__Task__: All of the data is to be copied without a single change.

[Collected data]
------------------------------

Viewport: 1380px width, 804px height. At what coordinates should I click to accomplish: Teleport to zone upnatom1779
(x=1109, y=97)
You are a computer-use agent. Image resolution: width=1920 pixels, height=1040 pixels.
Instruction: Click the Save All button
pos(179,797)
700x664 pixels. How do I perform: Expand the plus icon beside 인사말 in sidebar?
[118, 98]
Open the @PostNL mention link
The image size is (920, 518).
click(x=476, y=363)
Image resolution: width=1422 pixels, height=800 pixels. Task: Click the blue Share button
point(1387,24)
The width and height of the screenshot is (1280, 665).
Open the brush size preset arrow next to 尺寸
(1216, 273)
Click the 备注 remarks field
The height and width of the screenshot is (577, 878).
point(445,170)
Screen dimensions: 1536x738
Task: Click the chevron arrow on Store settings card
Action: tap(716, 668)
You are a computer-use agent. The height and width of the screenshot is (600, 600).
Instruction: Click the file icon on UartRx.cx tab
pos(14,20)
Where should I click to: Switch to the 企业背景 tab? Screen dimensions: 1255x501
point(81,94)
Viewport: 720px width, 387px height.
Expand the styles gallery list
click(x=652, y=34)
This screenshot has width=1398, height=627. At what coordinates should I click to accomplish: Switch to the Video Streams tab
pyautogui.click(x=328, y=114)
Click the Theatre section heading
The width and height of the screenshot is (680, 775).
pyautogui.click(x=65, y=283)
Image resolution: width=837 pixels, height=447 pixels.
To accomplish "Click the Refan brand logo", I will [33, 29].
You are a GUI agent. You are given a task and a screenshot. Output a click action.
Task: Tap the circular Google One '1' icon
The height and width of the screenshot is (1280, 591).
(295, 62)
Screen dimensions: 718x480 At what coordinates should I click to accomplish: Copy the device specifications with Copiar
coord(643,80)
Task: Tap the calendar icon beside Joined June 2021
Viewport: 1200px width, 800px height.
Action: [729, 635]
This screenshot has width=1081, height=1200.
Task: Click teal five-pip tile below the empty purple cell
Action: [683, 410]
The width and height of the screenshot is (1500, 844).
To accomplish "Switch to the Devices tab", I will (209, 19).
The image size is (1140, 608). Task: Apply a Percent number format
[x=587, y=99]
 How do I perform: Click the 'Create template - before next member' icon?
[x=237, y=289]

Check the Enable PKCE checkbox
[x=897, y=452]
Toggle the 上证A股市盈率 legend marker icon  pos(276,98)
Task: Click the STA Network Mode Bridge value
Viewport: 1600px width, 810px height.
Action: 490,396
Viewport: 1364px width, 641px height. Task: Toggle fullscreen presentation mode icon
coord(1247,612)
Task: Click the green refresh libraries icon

------------------------------

__Response to this exercise__:
Viewport: 1380px width, 804px height. At what coordinates should I click to accomplish: Teleport to zone upnatom1779
(x=1109, y=97)
You are a computer-use agent. Image resolution: width=1920 pixels, height=1040 pixels.
Instruction: Click the Save All button
pos(179,797)
700x664 pixels. How do I perform: Expand the plus icon beside 인사말 in sidebar?
[118, 98]
Open the @PostNL mention link
The image size is (920, 518).
click(x=476, y=363)
Image resolution: width=1422 pixels, height=800 pixels. Task: Click the blue Share button
point(1387,24)
The width and height of the screenshot is (1280, 665).
Open the brush size preset arrow next to 尺寸
(1216, 273)
Click the 备注 remarks field
The height and width of the screenshot is (577, 878).
point(445,170)
Screen dimensions: 1536x738
Task: Click the chevron arrow on Store settings card
Action: tap(716, 668)
You are a computer-use agent. The height and width of the screenshot is (600, 600).
Instruction: Click the file icon on UartRx.cx tab
pos(14,20)
Where should I click to: Switch to the 企业背景 tab? Screen dimensions: 1255x501
point(81,94)
Viewport: 720px width, 387px height.
Expand the styles gallery list
click(x=652, y=34)
This screenshot has width=1398, height=627. At what coordinates should I click to accomplish: Switch to the Video Streams tab
pyautogui.click(x=328, y=114)
Click the Theatre section heading
The width and height of the screenshot is (680, 775).
pyautogui.click(x=65, y=283)
Image resolution: width=837 pixels, height=447 pixels.
To accomplish "Click the Refan brand logo", I will [33, 29].
You are a GUI agent. You are given a task and a screenshot. Output a click action.
Task: Tap the circular Google One '1' icon
The height and width of the screenshot is (1280, 591).
(295, 62)
Screen dimensions: 718x480 At what coordinates should I click to accomplish: Copy the device specifications with Copiar
coord(643,80)
Task: Tap the calendar icon beside Joined June 2021
Viewport: 1200px width, 800px height.
Action: [729, 635]
This screenshot has width=1081, height=1200.
Task: Click teal five-pip tile below the empty purple cell
Action: [683, 410]
The width and height of the screenshot is (1500, 844).
To accomplish "Switch to the Devices tab", I will (209, 19).
The image size is (1140, 608). Task: Apply a Percent number format
[x=587, y=99]
 How do I perform: Click the 'Create template - before next member' icon?
[x=237, y=289]

Check the Enable PKCE checkbox
[x=897, y=452]
Toggle the 上证A股市盈率 legend marker icon  pos(276,98)
Task: Click the STA Network Mode Bridge value
Viewport: 1600px width, 810px height.
Action: 490,396
Viewport: 1364px width, 641px height. Task: Toggle fullscreen presentation mode icon
coord(1247,612)
Task: Click the green refresh libraries icon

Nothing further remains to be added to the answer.